There's nothing quite like starting your day with a feel good story and we've definitely got one for you today that will melt your heart. A four-year-old girl with cerebral palsy defied doctors’ expectations and took her first steps much earlier than expected. And cue the waterworks.
Cerebral palsy is a disorder of movement, muscle tone or posture that is caused by damage that occurs to the immature, developing brain, most often before birth. The Mayo Clinic says that warning signs can appear during infancy or later on in preschool years. Generally speaking, cerebral palsy causes impaired movement associated with abnormal reflexes, floppiness or rigidity of the limbs and trunk, abnormal posture, involuntary movements, unsteady walking, or some combination of these.

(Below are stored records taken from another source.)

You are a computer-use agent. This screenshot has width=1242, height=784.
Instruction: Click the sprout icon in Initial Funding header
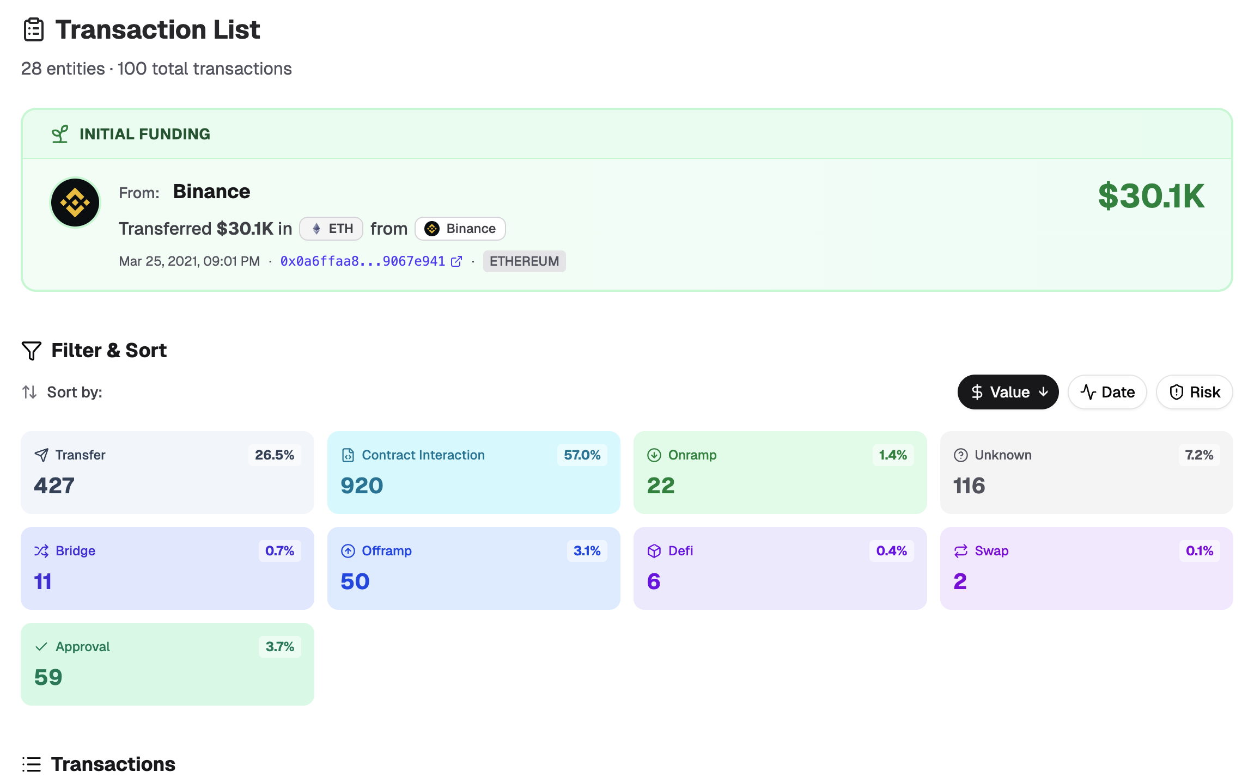(60, 134)
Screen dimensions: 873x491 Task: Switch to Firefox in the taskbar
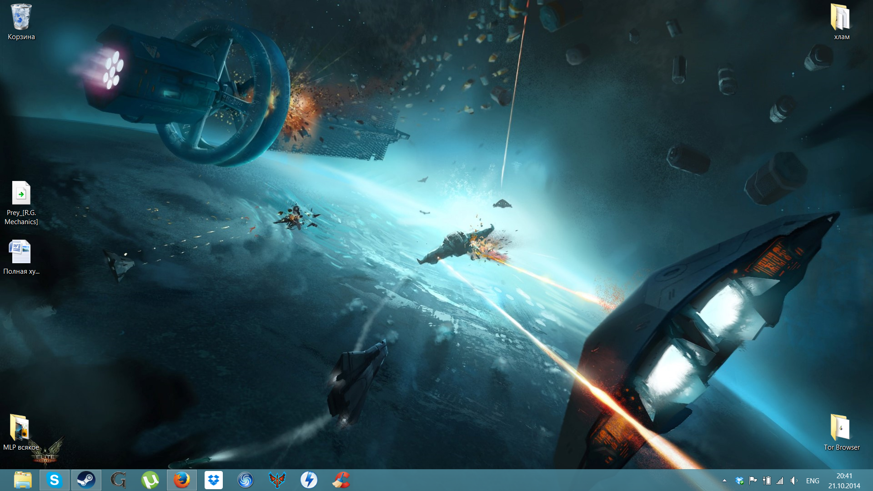[x=182, y=480]
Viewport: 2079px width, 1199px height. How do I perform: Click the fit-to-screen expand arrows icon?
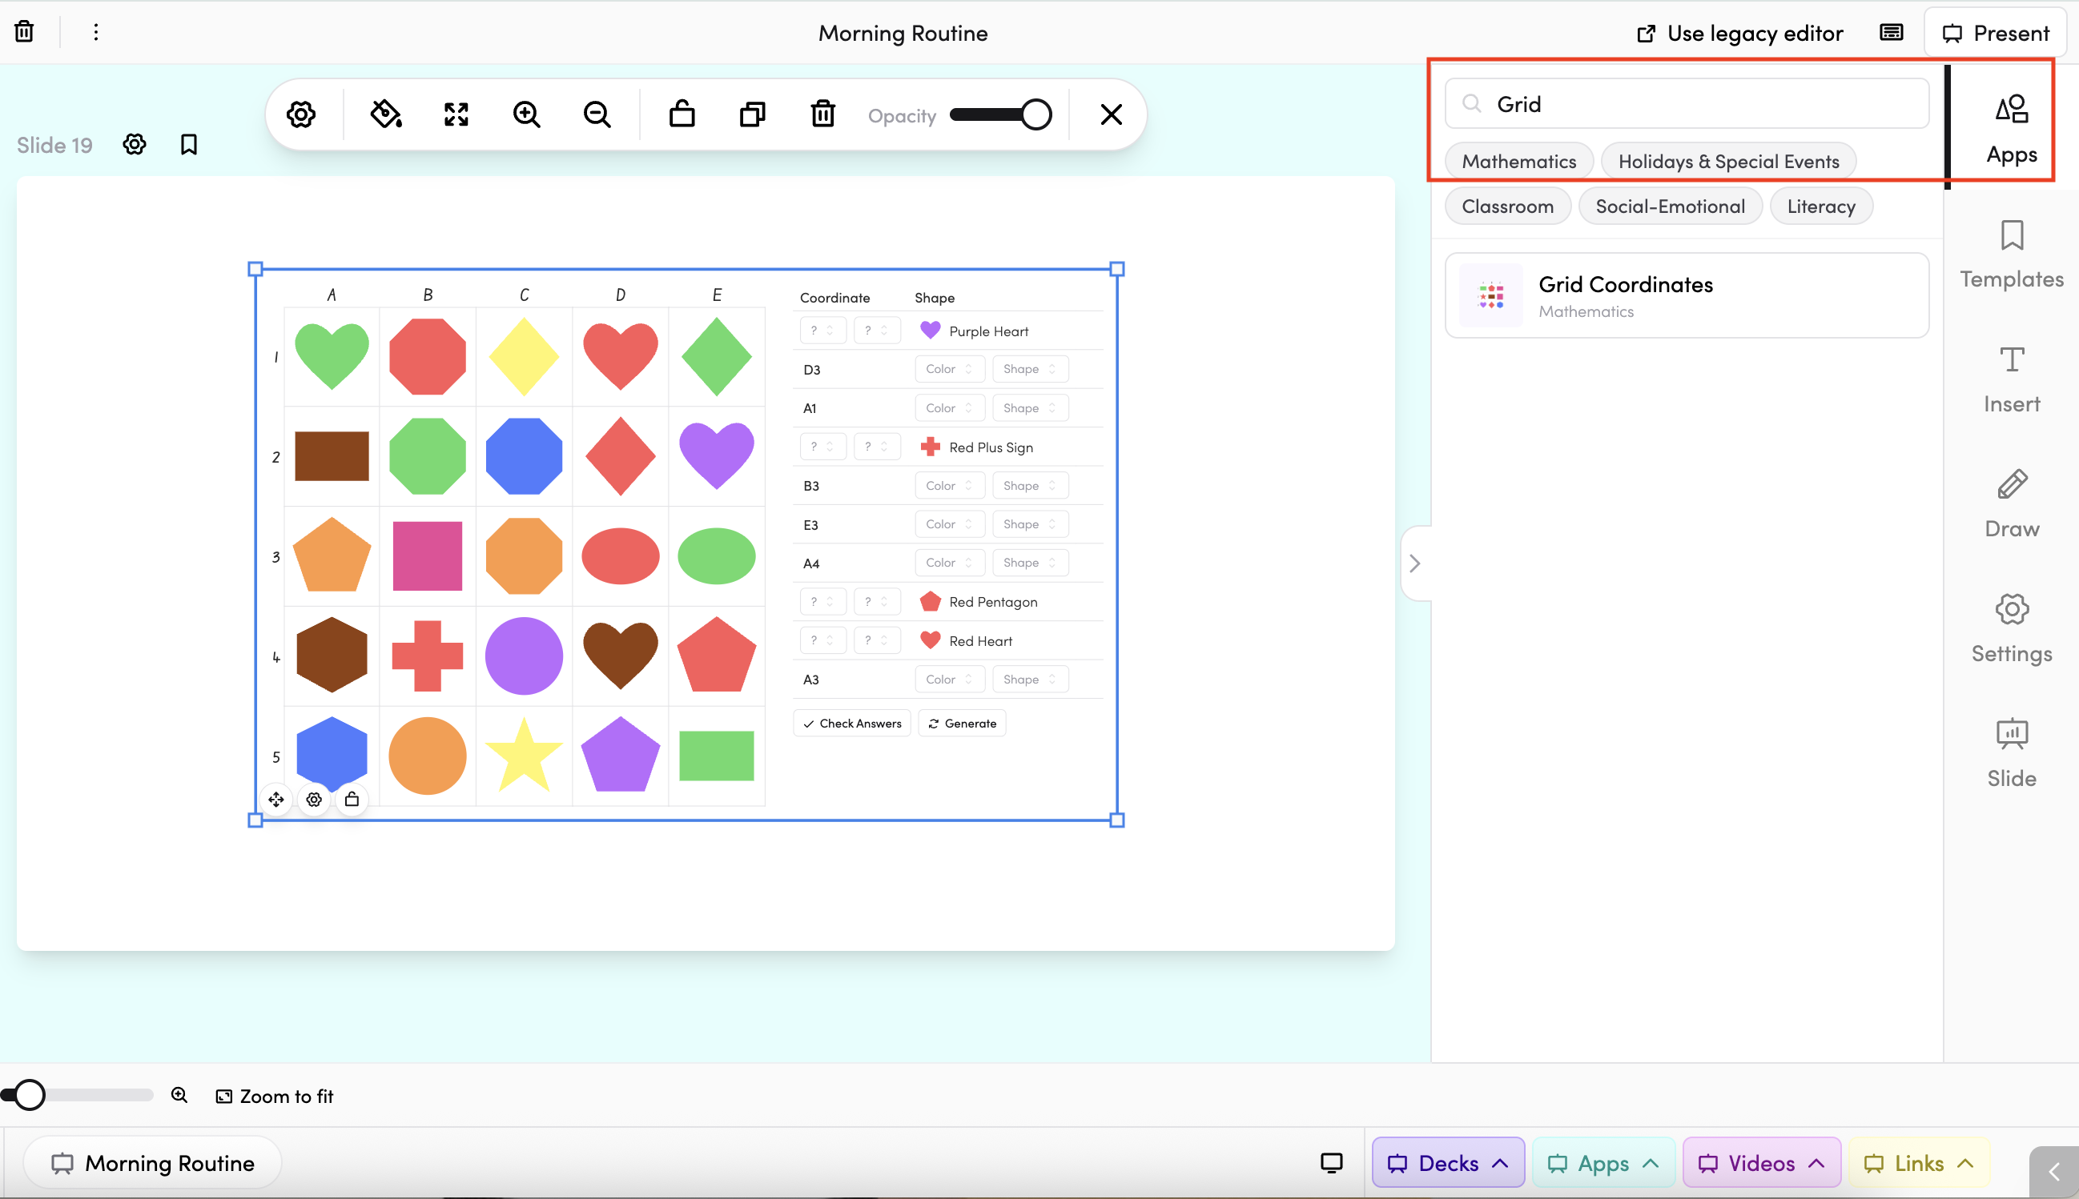(x=456, y=114)
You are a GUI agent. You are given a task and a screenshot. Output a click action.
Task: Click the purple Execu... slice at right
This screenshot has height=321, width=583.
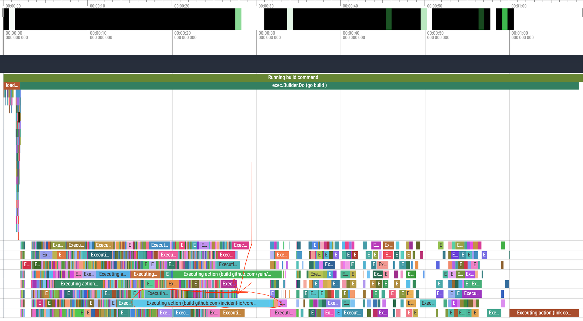click(x=471, y=294)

Maya Tisdale was diagnosed with cerebral palsy shortly after she turned one year old. Born in Traverse City, Michigan, she underwent surgery to hopefully help improve her condition on May 9, through a procedure called selective dorsal rhizotomy surgery. This surgery helps improve muscle spasticity by cutting nerve rootlets sending abnormal signals to the muscle.
PREVIOUSLY: Science Says Hugging More Means Happier Kids
For Maya - who had never walked on her own - the surgery was a blessing. Though, doctors insisted that there were no guarantees, but shared that children who were unable to walk prior to this surgery could often take their first steps in six months to a year. Maya beat all odds and surprised everyone by taking her first steps this past Sunday - only seven weeks post surgery. Of course, her mom grabbed her phone and filmed the sweet moment.

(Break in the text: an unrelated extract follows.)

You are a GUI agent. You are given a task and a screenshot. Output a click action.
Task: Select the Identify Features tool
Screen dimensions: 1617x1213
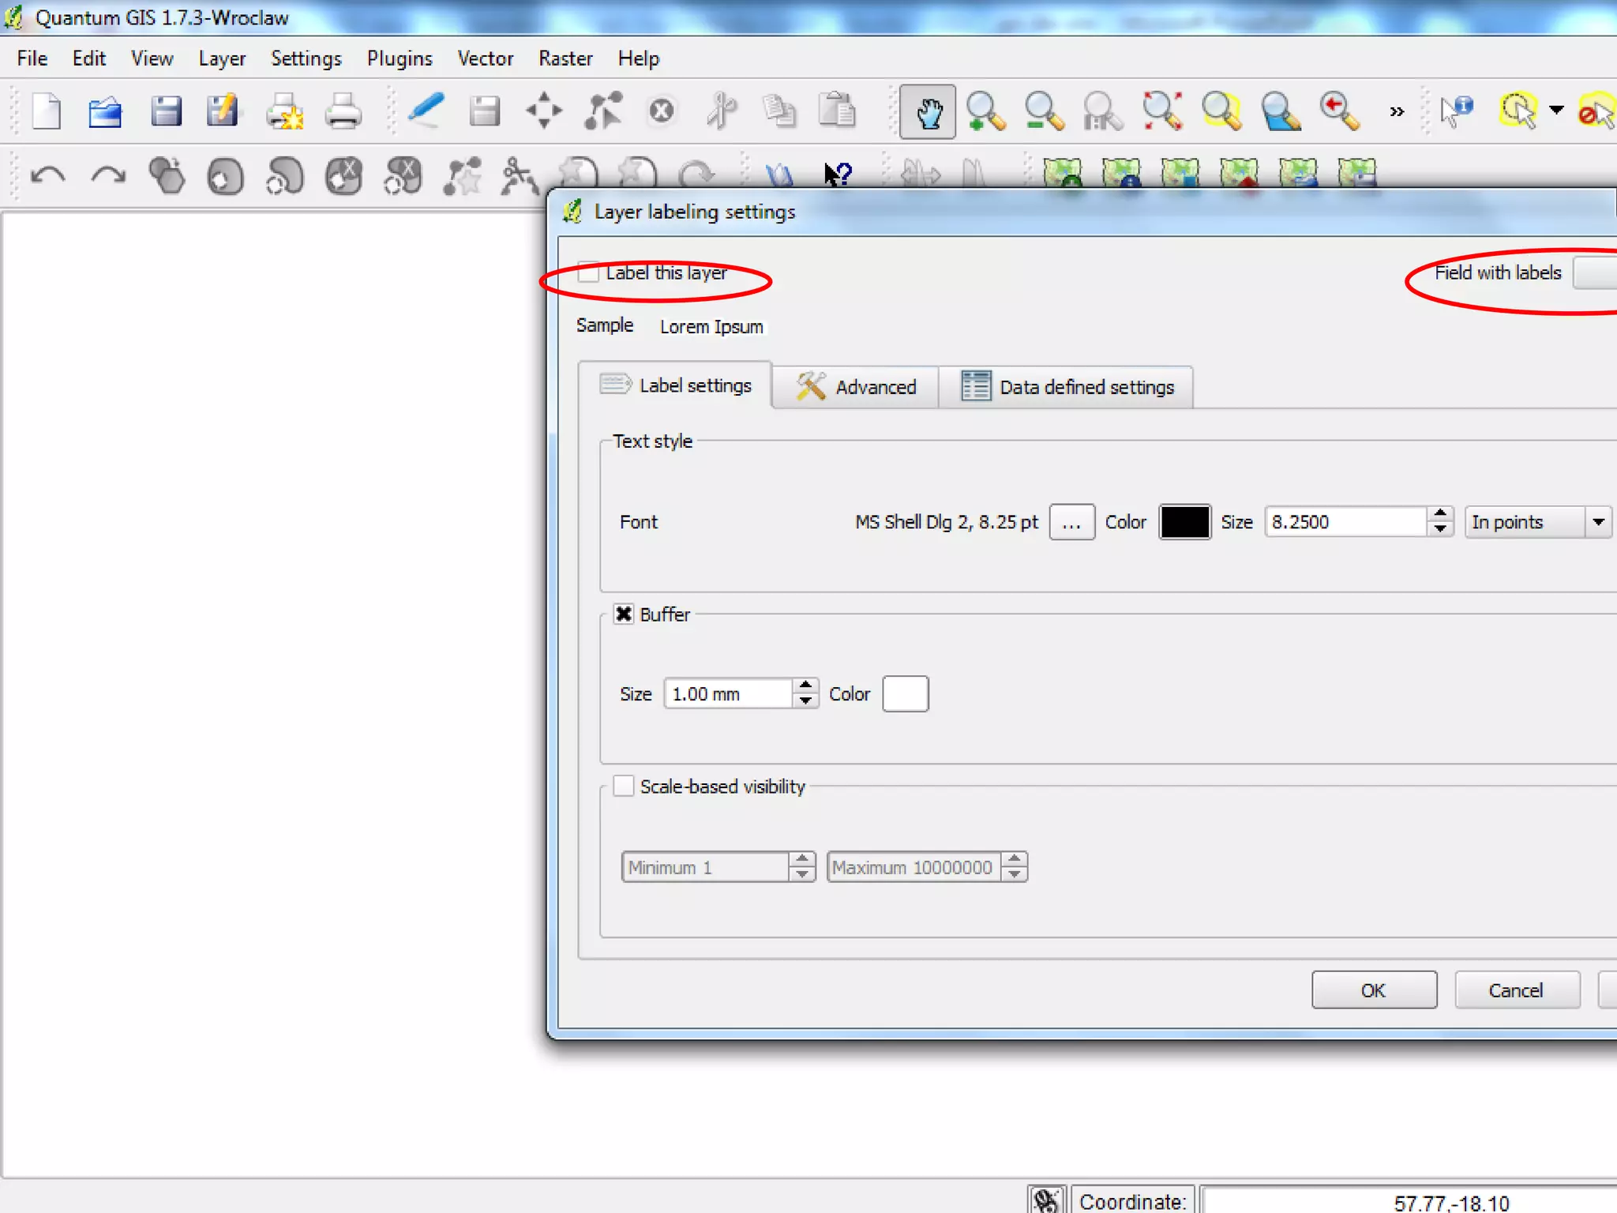1456,112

Her mother, Ann Tisdale said her daughter has always been “super determined.” We can totally see that through the video!
“She wants to run and play with her friends – and not get left behind,” Ann told Global News. “But she never complains about it.”
Maya attends physical therapy five days a week and that she also does a less intense form of physical therapy at home twice a day because the surgery leaves children's muscles very weak and they need to be strengthened again.

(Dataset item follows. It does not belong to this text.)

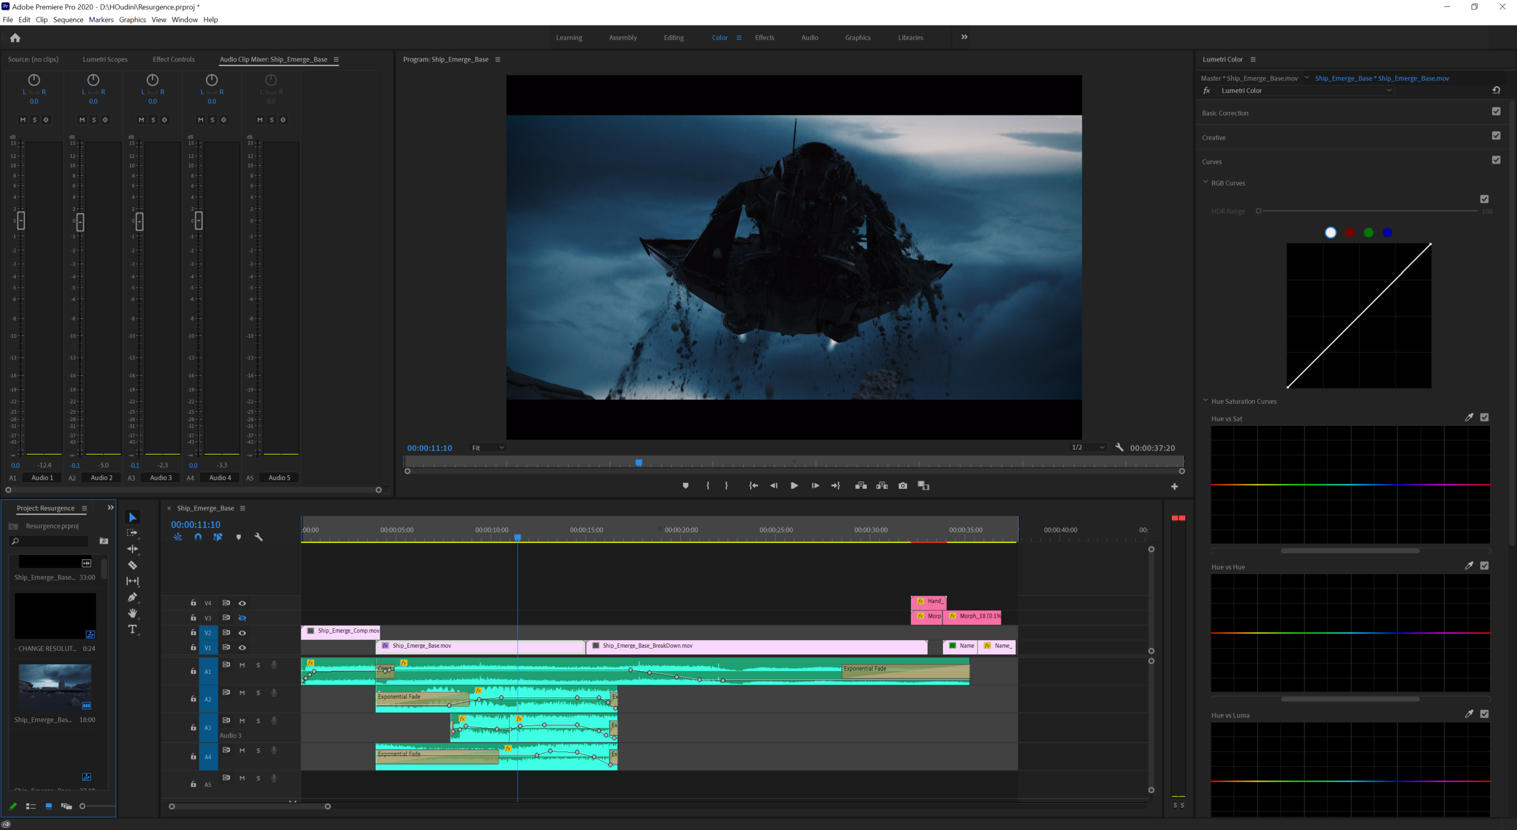Viewport: 1517px width, 830px height.
Task: Select the Razor tool in toolbar
Action: pos(132,565)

Her parents had heard of this surgery and immediately started doing their research and looking into how successful it would be for their daughter, but were, of course, scared by the idea of surgery. “For us as parents, that was really scary – and we had a lot of anxiety about it,” she said. “But we knew this would probably be her best chance of living an independent life.”
Even if Maya had never learned to walk independently as a result from the surgery, Maya's mom shared that she would have still looked at the experience as successful because of how much it has already impacted her quality of life and overall well being.